╭─ SELECTED EXTRACT

CCIE R&S Written Changes – Kicking it up a notch or three

For folks who are ready to begin their journey towards CCIE R&S, passing the written is frequently viewed as something to get out of the way before starting the real work of prepping for the lab. Frankly, that's reasonable when you compare the time, effort, and challenge for passing the written versus the lab. While it might take 500-1000 hours of study and work combined to pass both parts of the CCIE, I'd guess the typical candidate spends no more than 20% of that time studying for the written, and that usually happens in the first few months or so of study.

Cisco announced on May 4th this year that they're making changes to both the CCIE R&S written and lab exams. So - does anyone care yet, with the cutover being 5.5 months away? It depends on how far out you think you'll need to take the written. But I do think that the new exam will be tougher than the old one by a notch or three. It's worth a few minutes to discuss what's changed, and then I'll comment on why I think it's incrementally a tougher test as a result. So, here's what's new; my opinions will follow:

Feature parity with lab exam: First, the new written and lab cert standards are almost identical, and are identical regarding all technology topics, both in feature and in wording. Actually, the written cert standard has a few more items, but those items refer to skills assessed on the written, and do not add any particular technology topics. (More on that in a minute.) Cisco wants to get to feature parity between the written and lab, and it appears they have made it, at least on paper.

Some new small/medium sized topics: Next, you can compare the old 3.0 written blueprint go the new R&S 4.0 cert standards for written, and see a lot of small to medium changes in the breadth of topics, but nothing earth shattering. To be honest, a detailed analysis 5 months out from the new exam is probably a waste for the blog today - it may be worthwhile come October. Some highlights: VRF Lite, Performance routing, SPAN/RSPAN, BGP path attribute manipulation (yes, that last one wasn't officially there in blueprint 3.0 for the written).

Implement, implement, implement: This may seem to be a very picky observation. The style of wording in the former CCIE written blueprints lists the technology topics, but no action words (describe, implement, troubleshoot, analyze, critique, etc). The new cert standards include an action word. In particular, the word "implement" shows up a lot.

╰─
╭─ INFORMATION PROVIDED

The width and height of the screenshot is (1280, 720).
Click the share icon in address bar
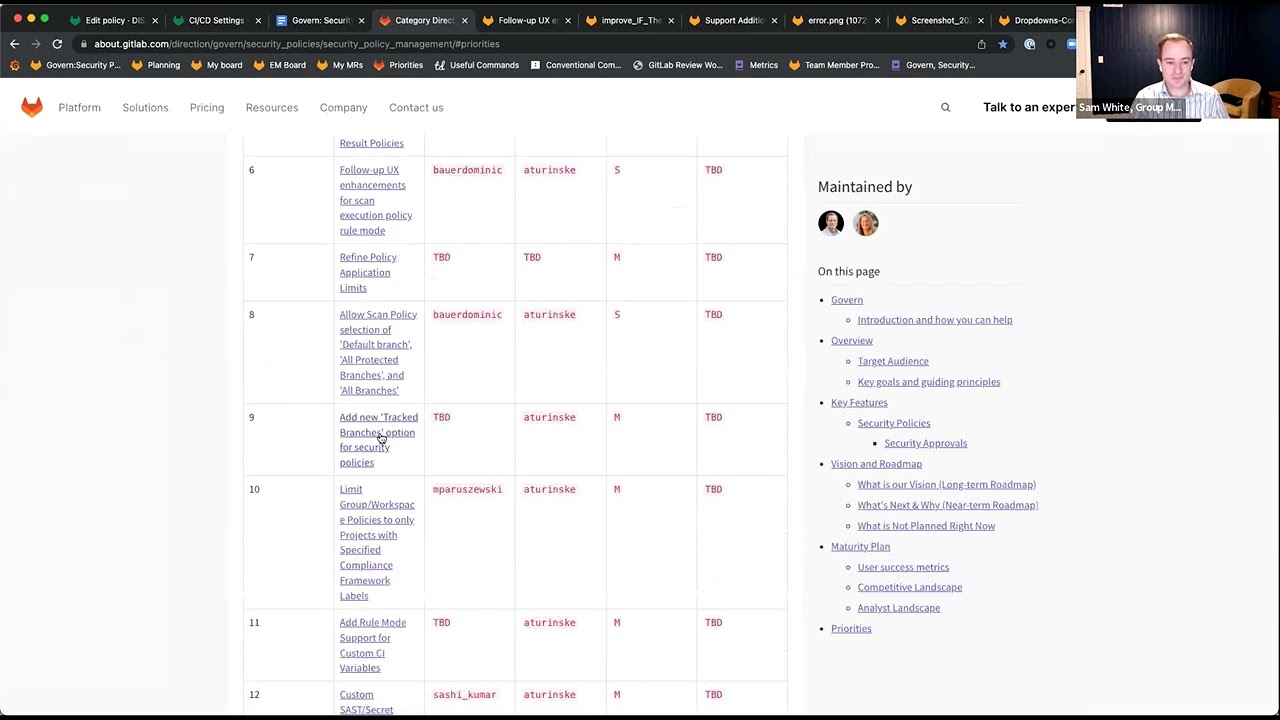coord(981,44)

╰─

EXERCISE TASK A - Set down the CCIE R&S exam article word for word, from "CCIE R&S Written Changes" to "so of study.".
EXERCISE TASK B - According to the CCIE R&S exam article, is each statement correct? Answer yes or no, quoting the deciding words. (i) Cisco announced the changes to the written and lab exams on May 4th. (ii) The written cert standard has fewer items than the lab cert standard. (iii) BGP path attribute manipulation was officially included in blueprint 3.0 for the written.
Rely solely on the CCIE R&S exam article when responding.

FULL RESPONSE A -
CCIE R&S Written Changes – Kicking it up a notch or three

For folks who are ready to begin their journey towards CCIE R&S, passing the written is frequently viewed as something to get out of the way before starting the real work of prepping for the lab. Frankly, that's reasonable when you compare the time, effort, and challenge for passing the written versus the lab. While it might take 500-1000 hours of study and work combined to pass both parts of the CCIE, I'd guess the typical candidate spends no more than 20% of that time studying for the written, and that usually happens in the first few months or so of study.

FULL RESPONSE B -
(i) Yes: "Cisco announced on May 4th this year that they're making changes to both the CCIE R&S written and lab exams."
(ii) No: "Actually, the written cert standard has a few more items"
(iii) No: "yes, that last one wasn't officially there in blueprint 3.0 for the written"